ASSISTANT ATTORNEY GENERAL
CIVIL RIGHTS DIVISION
SUBMITTED MARCH 2002
This report is submitted pursuant to Section 1691f of the Equal Credit Opportunity Act, as amended, regarding the activities of the Department of Justice under the statute. This report covers the 2001 calendar year.
There were a total of ten fair lending referrals from the federal regulatory agencies during the year. The number of referrals received from the regulatory agencies has varied considerably over the past several years, ranging from 25 in 1997 to 5 in 2000. During 2001, five referrals were received from the Federal Deposit Insurance Corporation (FDIC); three from the Office of the Comptroller of the Currency (OCC); one from the Federal Reserve Board (FRB); and one from the Office of Thrift Supervision (OTS).
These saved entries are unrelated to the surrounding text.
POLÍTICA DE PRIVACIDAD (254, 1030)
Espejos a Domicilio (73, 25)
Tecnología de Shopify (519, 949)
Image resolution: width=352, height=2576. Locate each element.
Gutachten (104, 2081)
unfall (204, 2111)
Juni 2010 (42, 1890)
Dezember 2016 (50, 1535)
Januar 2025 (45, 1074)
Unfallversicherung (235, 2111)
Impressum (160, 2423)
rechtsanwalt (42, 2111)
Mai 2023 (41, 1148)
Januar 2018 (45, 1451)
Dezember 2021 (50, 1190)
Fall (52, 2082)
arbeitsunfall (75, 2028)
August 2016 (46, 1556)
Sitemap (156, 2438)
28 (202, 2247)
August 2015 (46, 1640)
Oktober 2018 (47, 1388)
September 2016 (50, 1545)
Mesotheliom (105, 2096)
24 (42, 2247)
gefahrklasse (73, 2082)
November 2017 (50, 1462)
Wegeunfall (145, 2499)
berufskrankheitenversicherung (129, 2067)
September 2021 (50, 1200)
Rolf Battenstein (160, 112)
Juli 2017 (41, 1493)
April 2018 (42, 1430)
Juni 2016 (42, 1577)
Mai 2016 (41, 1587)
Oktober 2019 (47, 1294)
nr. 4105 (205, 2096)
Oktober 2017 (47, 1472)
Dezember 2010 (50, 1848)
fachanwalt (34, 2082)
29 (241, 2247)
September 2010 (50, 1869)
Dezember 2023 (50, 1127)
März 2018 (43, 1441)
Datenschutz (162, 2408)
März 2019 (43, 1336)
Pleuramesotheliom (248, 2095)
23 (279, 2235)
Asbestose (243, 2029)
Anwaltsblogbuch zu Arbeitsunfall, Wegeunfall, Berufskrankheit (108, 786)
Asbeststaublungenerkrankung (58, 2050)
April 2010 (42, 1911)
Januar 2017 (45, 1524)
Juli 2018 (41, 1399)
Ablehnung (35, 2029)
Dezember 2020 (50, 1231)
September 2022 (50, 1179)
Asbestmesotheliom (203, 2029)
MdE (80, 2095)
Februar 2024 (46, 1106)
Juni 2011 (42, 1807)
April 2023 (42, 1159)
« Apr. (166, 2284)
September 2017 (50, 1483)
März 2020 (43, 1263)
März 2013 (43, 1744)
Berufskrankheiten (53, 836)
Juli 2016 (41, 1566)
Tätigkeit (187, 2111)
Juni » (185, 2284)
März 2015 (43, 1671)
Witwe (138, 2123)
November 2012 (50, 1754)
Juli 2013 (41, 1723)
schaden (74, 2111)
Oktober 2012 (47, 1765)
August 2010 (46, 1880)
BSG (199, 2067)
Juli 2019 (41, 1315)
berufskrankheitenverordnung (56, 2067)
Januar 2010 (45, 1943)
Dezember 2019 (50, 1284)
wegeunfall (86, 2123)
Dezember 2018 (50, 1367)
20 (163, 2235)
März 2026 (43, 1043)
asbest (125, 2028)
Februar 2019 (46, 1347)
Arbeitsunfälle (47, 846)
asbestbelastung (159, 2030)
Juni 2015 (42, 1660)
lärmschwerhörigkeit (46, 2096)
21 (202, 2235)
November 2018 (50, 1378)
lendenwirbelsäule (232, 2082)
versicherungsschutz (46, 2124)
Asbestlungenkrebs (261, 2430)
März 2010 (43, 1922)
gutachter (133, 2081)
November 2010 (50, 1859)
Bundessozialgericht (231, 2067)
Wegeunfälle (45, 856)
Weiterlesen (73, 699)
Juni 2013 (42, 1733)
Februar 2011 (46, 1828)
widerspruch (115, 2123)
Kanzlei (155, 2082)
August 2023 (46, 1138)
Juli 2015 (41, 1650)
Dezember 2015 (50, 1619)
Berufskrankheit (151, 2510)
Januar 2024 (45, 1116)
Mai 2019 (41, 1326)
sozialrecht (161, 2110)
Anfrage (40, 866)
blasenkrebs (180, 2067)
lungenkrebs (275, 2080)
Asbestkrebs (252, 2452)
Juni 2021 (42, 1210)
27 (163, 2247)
Eight of these referrals have been returned to the agencies for administrative resolution. We are currently engaged in pre-suit negotiations in the OTS referral, and are investigating the allegations in one of the FDIC referrals. These referrals are described (by agency) below:
Federal Deposit Insurance Corporation
The FDIC made five referrals in 2001. We are conducting further investigation in one matter and have returned the other four for administrative handling.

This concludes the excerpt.